Immersions de sensibilisation
L’aménagement de cette salle est revenu à environ 150 000 euros dont 50 000 euros de matériel. Des expériences immersives pourront être proposées dans différents domaines enseignés à l'université. Le système Hado, qui permet notamment de faire un ballon prisonnier virtuel, devrait y être installé. Benoît Roig précise que la salle pourra aussi accueillir des séances de sensibilisation au harcèlement ou aux violences sexistes et sexuelles. « Les participants se retrouvent dans la peau d'une étudiante qui entend des remarques pouvant être sexistes ou déplacées », complète Xavier Moulin, chef de projet numérique.

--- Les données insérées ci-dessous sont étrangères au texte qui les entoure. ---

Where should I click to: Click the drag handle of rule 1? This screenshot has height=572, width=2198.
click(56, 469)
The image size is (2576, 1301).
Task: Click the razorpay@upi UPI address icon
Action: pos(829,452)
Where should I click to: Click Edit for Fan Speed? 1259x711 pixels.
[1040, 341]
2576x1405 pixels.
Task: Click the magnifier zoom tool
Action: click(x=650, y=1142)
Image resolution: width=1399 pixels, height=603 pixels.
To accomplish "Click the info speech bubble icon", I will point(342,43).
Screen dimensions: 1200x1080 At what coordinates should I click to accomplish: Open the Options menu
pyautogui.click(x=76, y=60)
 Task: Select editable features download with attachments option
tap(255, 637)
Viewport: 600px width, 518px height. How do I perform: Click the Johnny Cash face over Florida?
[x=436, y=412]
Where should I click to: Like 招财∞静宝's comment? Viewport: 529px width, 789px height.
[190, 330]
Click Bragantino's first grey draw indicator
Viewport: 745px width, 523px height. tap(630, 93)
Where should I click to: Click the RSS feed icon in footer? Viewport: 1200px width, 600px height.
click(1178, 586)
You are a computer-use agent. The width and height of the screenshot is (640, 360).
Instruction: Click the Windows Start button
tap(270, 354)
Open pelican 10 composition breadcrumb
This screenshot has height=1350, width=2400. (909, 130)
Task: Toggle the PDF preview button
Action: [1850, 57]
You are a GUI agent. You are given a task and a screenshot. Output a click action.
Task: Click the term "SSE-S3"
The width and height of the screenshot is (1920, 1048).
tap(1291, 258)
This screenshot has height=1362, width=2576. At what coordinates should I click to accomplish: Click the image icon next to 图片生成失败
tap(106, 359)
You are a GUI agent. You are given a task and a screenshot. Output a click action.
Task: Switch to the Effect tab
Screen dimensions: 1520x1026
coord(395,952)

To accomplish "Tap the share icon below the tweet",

Évolution numérique à « 360 degrés »
Fin 2021, l’université de Nîmes fait partie des 17 universités sélectionnées pour devenir démonstrateur numérique. Grâce au programme « DemoES », elle est doté de 2,5 millions d’euros. Infrastructures, administration, pédagogie… Benoît Roig indique que le numérique a été développé partout. Le bâtiment G a par exemple été totalement réaménagé. En plus de la salle de VR, il abrite un studio de podcast, un plateau TV pour la chaîne Twitch et un studio de 55 m2 tout équipé. Son sol, ses murs, tout est vert. Le professeur d’histoire Éric Teyssier s’en est servi pour tourner « l’Art s’aNîmes » où des tableaux prennent vie pour raconter un évènement historique. L’université utilise aussi le système immersif Lü permettant d’apprendre en faisant de l’activité physique immersive. Un dispositif fixe a été installé dans une salle de danse. Il sert à la formation des étudiants en Staps. Il permet aussi à des étudiants éloignés du sport de pratiquer une activité physique de manière ludique dans le cadre de la Maison sport santé universitaire. Le second dispositif, mobile, est utilisé à des fins de recherche par l'UPR APSY-v auprès des écoles primaires. Il permet de promouvoir l'activité physique quotidienne couplée à l'apprentissage des mathématiques. Un jeu vidéo pour se préparer à l’entretien d’embauche, « On vous rappellera » est en cours de développement.